The function find_split() allows us to find the optimal feature and the best value to split the data into two chunks. Applying this to the original data set splits it into two new data sets. We can then repeat this on both of the new data sets to get four data sets, and so on. This recursion builds a decision tree. It needs a stopping condition, to prevent it from dividing the data forever, here we will use two:

Maximum depth: The tree is limited to be no deeper than a provided limit.
Perfection: If a node contains only one class then there is little point in splitting it further.
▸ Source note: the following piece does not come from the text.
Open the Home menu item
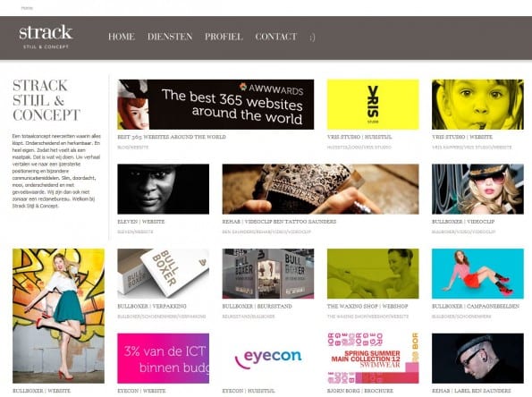Screen dimensions: 532x397 [x=122, y=37]
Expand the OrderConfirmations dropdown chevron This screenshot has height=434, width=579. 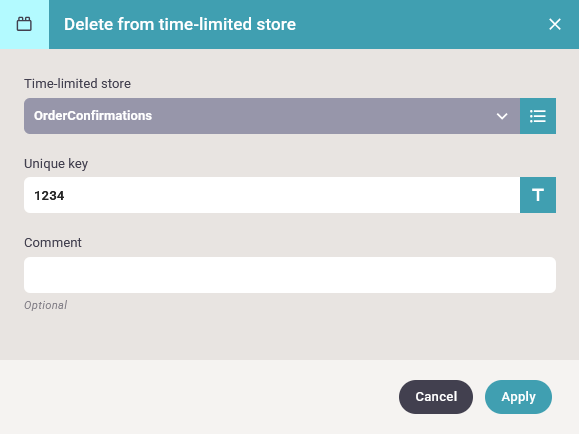tap(501, 116)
find_split(x, y) takes as input:

The data matrix of features, x in R^{nXd}. n is the number of data points and d is the feature dimensionality.
y, a column vector of size n containing the target value for each data point in x.

find_split(x, y) outputs 'best_split' which is a dictionary (see the last part of the below code) with the following keys and their corresponding values:

'feature': An integer indexing the attribute/feature chosen to split upon.
'split': The value/threshold of this feature to split at.
'infogain': A scalar representing the amount of information gained by splitting this way.
'left_indices': Indices of the exemplars that satisfy x[feature_index]<=split.
'right_indices': Opposite set of indices to left_indices.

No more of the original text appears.